Web site www.20ltd.com, which launched on Monday, sells only original pieces and promises the 20 items for sale at any one time are unique original editions, made in low numbers. They will never be made again and cannot be purchased anywhere else.
It is the latest in a growing trend for online sumptuous shopping and appears amid a debate in the industry over whether luxury brands can create the same feel, shopping experience and attraction for their products online as in a store.

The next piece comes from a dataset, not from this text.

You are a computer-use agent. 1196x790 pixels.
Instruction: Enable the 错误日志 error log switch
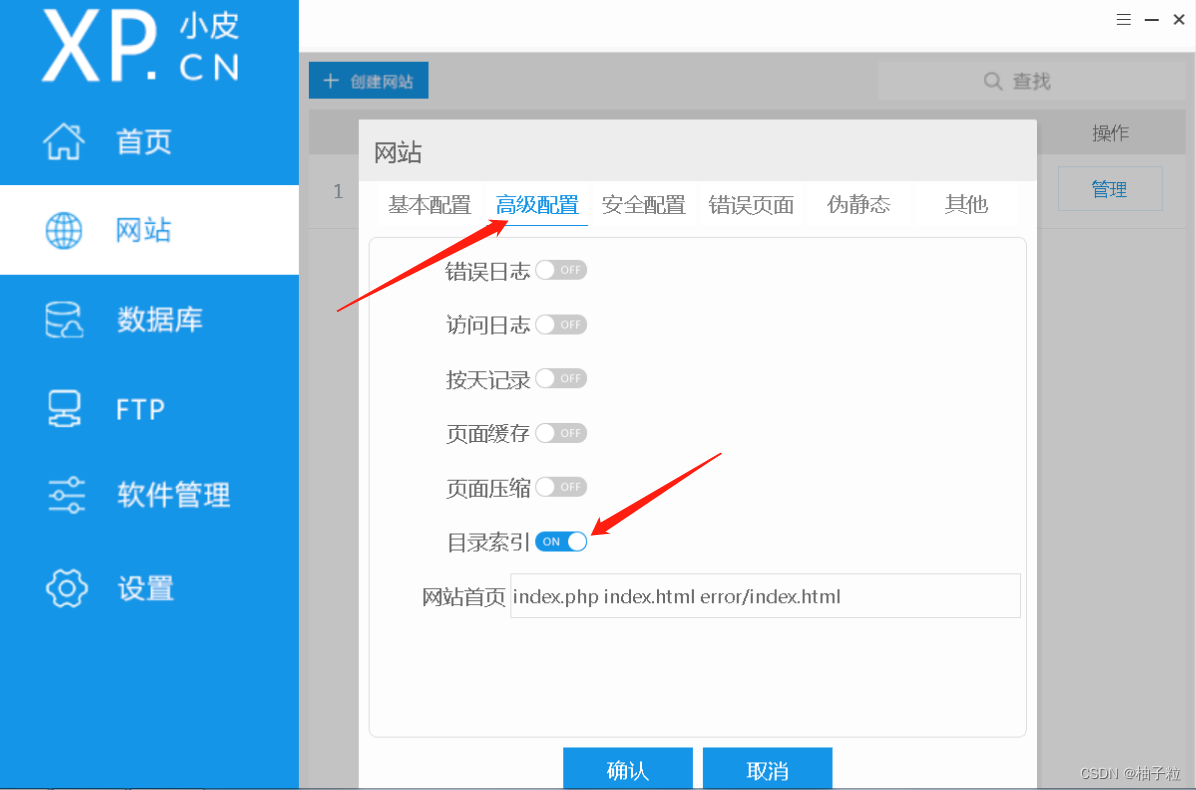[561, 269]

A trawl through the sleek black site shows that it offers everything from a 40,000 pound ($78,960) limited edition Hellcat Combat motorcycle produced exclusively by Confederate to a Longchamp crocodile skin handbag for 10,000 pounds or a silver Alessi tea and coffee set for 20,000 pounds.

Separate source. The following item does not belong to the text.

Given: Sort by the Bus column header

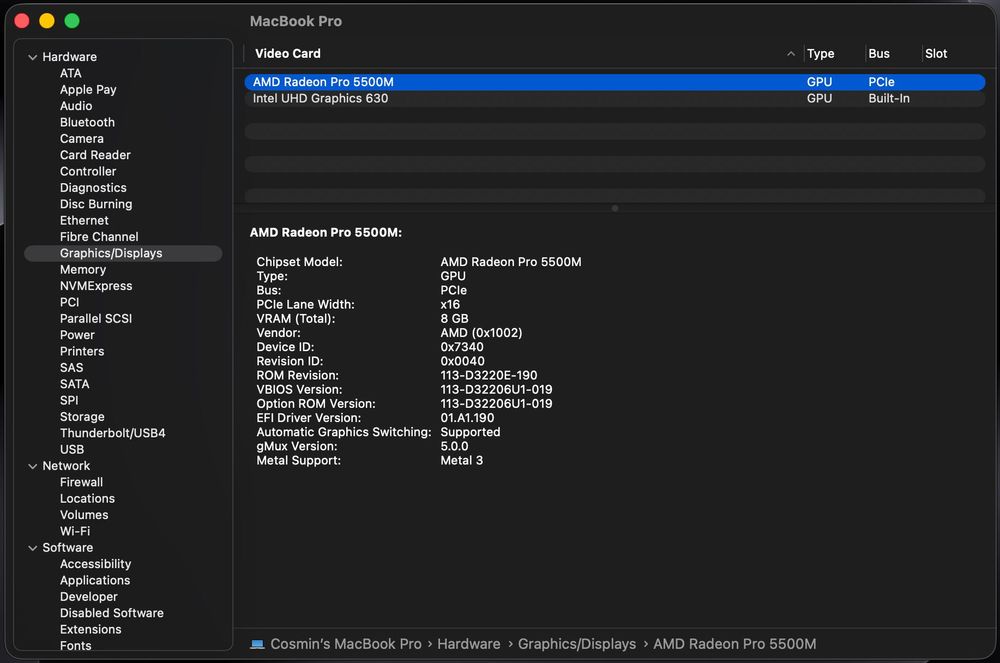Looking at the screenshot, I should click(879, 54).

Managing director Jolyon Fenwick told Reuters on Thursday that 20ltd.com assembles its collections by invitation only with each brand or designer.
“The first 20 we’ve put on are fairly expensive,” he said. “You can never really be sure that someone is going to turn up and drop 20 grand online.”
But he said the 30,000-odd visits to the site since its launch, and chat on the Internet has been encouraging. A London hedge fund manager has already purchased one of every product on offer.
Fenwick said that he and co-founder Marcus Husselby had been kicking around the concept of 20ltd for a while when they uncovered research revealing that U.S. consumers with disposable income in the millions preferred to shop for luxury online.
The 20 different items available are replaced by new items when an edition sells out or when the editors decide to replace them.
NEW CONCEPT
The style-conscious Web site www.coolhunting.com — which bills itself as a “daily update on ideas and products in the intersection of art, design, culture and technology” — called 20ltd.com a “new concept both on and offline.”
“Defining a new luxury, the approach makes for products that avoid trends and flashiness and are available to anyone with an internet connection,” coolhunting said in a preview last week.
Sites such as www.net-a-porter.com and French site www.brandalley.com offer clothing, bags, shoes and accessories from a pool of designers, but they buy collections from designers much like up-scale department stores.
Luxury goods companies like Burberry, Ralph Lauren, Tiffany and Louis Vuitton, just to name a few, all offer some online shopping. That formula is mirrored by top end London department stores like Harrods, Harvey Nichols, Selfridges and Fenwick in London which offer only limited or no online shopping at all.
Eclectic London department store Liberty has a Web site under construction, but when finished this year will offer online customers the opportunity to purchase selected goods.
Paris-based www.brandalley.com and its English-language site brandalley.co.uk has up to now offered brands a way to sell off surplus end-of-season stock. But it plans to open up virtual “corners” which brands would manage themselves.